### [About this exercise]
Among the records that follow, find the line with "Instruction: Click the headphones" and the line with "Task: Open the Public visibility dropdown". Set down those lines and all lines between them exactly, without adding anything.

--- START ---

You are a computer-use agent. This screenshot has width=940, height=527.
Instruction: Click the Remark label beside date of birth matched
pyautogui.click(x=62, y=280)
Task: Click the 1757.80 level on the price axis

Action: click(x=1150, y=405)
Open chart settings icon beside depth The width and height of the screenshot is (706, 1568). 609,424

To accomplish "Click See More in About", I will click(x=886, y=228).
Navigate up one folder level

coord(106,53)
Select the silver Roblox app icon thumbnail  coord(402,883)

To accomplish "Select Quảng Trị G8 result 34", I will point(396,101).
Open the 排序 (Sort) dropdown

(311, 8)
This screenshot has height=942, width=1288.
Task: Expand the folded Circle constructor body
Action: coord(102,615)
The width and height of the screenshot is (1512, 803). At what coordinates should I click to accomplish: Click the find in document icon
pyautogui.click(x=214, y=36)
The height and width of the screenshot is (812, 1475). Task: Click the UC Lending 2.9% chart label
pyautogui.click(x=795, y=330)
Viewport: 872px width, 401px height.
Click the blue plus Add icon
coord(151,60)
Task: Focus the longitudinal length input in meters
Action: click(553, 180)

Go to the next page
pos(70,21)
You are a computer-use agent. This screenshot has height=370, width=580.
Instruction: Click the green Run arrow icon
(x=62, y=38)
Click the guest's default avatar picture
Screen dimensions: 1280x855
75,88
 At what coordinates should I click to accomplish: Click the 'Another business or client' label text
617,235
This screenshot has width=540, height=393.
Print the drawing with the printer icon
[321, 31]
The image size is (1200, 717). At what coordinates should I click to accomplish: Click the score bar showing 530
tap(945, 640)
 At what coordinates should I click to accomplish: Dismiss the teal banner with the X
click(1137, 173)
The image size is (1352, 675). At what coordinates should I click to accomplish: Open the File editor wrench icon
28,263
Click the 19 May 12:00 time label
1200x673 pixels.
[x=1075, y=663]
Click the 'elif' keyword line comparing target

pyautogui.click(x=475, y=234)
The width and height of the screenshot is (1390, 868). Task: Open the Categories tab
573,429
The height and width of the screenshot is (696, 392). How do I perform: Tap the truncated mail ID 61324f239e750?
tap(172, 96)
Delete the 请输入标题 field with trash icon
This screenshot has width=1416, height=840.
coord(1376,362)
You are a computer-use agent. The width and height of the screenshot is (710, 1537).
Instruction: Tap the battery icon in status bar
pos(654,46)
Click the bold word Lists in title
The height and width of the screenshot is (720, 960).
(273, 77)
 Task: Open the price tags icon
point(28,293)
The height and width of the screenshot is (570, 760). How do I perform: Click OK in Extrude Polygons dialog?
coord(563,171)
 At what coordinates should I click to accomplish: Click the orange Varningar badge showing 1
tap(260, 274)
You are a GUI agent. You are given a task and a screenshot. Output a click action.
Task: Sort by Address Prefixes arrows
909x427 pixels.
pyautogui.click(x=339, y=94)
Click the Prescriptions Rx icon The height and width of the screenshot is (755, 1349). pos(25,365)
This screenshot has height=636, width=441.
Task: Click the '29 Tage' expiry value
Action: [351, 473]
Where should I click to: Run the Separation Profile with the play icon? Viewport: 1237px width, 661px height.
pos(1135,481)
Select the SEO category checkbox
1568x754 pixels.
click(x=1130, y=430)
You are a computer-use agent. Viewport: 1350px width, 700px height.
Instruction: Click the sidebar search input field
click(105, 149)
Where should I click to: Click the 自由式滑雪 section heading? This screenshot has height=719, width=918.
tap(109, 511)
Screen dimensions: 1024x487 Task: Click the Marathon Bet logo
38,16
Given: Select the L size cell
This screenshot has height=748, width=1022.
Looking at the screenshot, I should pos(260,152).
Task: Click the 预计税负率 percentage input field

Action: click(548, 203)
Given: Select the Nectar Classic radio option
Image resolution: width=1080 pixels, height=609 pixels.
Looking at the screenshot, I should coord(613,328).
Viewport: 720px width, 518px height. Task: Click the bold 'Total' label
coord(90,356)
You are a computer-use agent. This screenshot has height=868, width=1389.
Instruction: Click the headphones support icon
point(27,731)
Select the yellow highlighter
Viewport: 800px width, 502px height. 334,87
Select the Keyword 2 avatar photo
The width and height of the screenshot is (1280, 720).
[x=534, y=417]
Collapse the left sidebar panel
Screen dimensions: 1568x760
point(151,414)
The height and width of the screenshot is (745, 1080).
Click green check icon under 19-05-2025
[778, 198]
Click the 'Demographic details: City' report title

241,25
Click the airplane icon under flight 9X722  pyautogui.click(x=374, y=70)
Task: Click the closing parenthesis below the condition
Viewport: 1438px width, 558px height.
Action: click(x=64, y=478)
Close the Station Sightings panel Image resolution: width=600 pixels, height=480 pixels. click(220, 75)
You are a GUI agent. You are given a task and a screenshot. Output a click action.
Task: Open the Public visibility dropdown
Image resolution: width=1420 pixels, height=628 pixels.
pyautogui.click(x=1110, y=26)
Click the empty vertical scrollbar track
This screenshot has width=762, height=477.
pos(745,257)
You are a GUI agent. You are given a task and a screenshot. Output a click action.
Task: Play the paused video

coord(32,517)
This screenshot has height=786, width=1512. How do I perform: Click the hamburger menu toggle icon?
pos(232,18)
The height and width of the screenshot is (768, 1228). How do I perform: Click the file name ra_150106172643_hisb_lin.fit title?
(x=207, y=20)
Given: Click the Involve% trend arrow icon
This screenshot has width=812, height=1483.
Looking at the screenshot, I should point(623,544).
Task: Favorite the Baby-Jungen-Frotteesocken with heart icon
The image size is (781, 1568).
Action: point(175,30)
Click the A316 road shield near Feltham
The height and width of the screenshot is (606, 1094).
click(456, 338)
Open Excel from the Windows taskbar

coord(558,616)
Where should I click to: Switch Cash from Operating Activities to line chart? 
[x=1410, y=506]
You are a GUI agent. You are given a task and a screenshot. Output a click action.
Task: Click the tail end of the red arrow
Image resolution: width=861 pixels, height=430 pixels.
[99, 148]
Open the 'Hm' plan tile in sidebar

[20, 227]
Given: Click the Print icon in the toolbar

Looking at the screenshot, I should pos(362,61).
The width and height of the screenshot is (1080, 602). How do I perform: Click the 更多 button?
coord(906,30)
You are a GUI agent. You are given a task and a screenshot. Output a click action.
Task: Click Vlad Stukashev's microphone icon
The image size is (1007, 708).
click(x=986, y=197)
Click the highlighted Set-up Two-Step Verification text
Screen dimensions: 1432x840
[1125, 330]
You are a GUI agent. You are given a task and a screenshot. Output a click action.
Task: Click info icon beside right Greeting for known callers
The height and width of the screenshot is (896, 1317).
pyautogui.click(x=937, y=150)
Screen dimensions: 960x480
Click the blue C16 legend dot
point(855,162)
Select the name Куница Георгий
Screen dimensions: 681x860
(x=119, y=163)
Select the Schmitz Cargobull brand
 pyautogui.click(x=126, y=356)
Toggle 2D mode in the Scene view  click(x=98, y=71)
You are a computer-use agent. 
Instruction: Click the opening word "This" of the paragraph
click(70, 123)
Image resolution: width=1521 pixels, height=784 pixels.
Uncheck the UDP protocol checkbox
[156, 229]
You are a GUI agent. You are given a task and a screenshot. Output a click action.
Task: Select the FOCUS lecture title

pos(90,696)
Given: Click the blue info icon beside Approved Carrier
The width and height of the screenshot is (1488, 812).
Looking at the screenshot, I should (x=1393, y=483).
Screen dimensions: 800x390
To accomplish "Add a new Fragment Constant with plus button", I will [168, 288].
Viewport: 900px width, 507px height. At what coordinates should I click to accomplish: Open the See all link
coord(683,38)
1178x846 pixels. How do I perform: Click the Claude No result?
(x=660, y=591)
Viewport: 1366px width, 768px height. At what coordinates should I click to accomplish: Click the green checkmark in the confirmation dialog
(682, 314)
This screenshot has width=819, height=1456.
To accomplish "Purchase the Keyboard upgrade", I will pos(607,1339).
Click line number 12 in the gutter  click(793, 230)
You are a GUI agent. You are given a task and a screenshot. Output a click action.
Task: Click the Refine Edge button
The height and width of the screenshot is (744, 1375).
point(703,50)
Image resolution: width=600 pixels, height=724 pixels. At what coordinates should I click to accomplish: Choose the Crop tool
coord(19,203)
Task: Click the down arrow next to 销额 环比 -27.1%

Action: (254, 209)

--- END ---

### [Exercise solution]
Instruction: Click the headphones support icon
point(27,731)
Select the yellow highlighter
Viewport: 800px width, 502px height. 334,87
Select the Keyword 2 avatar photo
The width and height of the screenshot is (1280, 720).
[x=534, y=417]
Collapse the left sidebar panel
Screen dimensions: 1568x760
point(151,414)
The height and width of the screenshot is (745, 1080).
Click green check icon under 19-05-2025
[778, 198]
Click the 'Demographic details: City' report title

241,25
Click the airplane icon under flight 9X722  pyautogui.click(x=374, y=70)
Task: Click the closing parenthesis below the condition
Viewport: 1438px width, 558px height.
Action: click(x=64, y=478)
Close the Station Sightings panel Image resolution: width=600 pixels, height=480 pixels. click(220, 75)
You are a GUI agent. You are given a task and a screenshot. Output a click action.
Task: Open the Public visibility dropdown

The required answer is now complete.